Ma di fronte all’incredibile proposta di Dio, ci
sentiamo anche noi partecipi dell’interrogativo di
Maria: “Come avverrà questo…?”.
Ma l’angelo le risponde: “Lo Spirito Santo scenderà
su di te e la potenza dell'Altissimo ti coprirà con la
sua ombra” (Lc 1, 30. 34-35).
La parola di Dio non ci accompagna sempre nelle
nostre giornate e nella nostra preghiera?
Eppure quanta difficoltà facciamo ad aprire il nostro
cuore come Maria!
Ma sembra che quando noi prendiamo la
decisione di ricorrere a Maria, il cammino che ci
sembra impraticabile, possa diventare possibile
anche a noi.
Tutti coloro che si recano a Medjugorje trovano
che questo dialogo con l’angelo di Dio, e in
definitiva con Gesù stesso che ci rivela l’amore
del Padre, può diventare realtà anche per noi
per la potenza dello Spirito Santo.
Sì, aprire il nostro cuore a Dio e deciderci per
accoglierlo, convertire ogni nostro desiderio alla
sua parola e decidere di metterla in pratica,
apre il cuore alla gioia e alla speranza che solo
l’amore possa essere la vera ricompensa di
ogni nostra fatica.
Mettersi alla scuola di Maria e accogliere i suoi inviti
significa imparare a obbedire a Dio,
a prestare orecchio alla sua volontà consapevoli che
solo abbandonandosi ad essa, ritroviamo la gioia
di essere partecipi anche noi di quell’amore che
supera ogni nostro desiderio e immaginazione.
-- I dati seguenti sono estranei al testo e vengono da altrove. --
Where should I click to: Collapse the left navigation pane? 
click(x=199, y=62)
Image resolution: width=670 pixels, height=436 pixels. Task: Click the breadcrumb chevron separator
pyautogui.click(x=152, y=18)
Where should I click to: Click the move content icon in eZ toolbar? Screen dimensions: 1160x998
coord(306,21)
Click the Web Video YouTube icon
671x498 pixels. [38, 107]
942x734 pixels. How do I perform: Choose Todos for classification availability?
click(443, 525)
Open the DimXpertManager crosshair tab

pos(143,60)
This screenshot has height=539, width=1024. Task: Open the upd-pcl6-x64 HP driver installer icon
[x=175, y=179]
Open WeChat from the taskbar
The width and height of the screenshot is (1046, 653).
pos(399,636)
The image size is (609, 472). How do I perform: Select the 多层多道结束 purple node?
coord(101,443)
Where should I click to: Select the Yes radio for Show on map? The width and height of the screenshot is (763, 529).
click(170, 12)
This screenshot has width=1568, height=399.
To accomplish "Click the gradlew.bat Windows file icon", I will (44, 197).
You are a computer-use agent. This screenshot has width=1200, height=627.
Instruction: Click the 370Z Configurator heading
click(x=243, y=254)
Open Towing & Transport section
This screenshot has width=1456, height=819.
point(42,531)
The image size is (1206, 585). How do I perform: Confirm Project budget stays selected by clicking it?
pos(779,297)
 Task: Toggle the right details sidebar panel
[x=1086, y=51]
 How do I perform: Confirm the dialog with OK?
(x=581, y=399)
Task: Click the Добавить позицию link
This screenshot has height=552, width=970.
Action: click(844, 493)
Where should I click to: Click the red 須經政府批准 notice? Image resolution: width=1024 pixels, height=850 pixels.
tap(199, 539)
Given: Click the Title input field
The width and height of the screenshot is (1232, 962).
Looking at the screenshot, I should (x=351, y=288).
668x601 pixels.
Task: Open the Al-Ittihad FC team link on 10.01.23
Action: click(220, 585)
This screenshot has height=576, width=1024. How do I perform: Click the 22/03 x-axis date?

Come è possibile allora non lavorare in questa
vigna ove si costruisce il regno di Dio in noi?
Come è possibile rimandare la decisione di
accogliere totalmente la ricompensa che Dio
vuol darci perché lo abbiamo accolto?
Confessare la misericordia di Dio che sempre ci
accoglie e deciderci di seguire la sua parola che
sola ce ne rende pienamente capaci, è per noi il
vero scopo della vita che ognuno manifesta nel
vivere pienamente la vita cristiana.
“Ecco la serva del Signore: avvenga per me
secondo la tua parola” – ha risposto Maria
all’angelo –
ma è anche la risposta che ogni pellegrino che
ritorna da Medjugorje sente di dire nel ritornare
a casa,
affinché si realizzi anche in lui quell’amore che
solo colma il cuore di amore e di pace!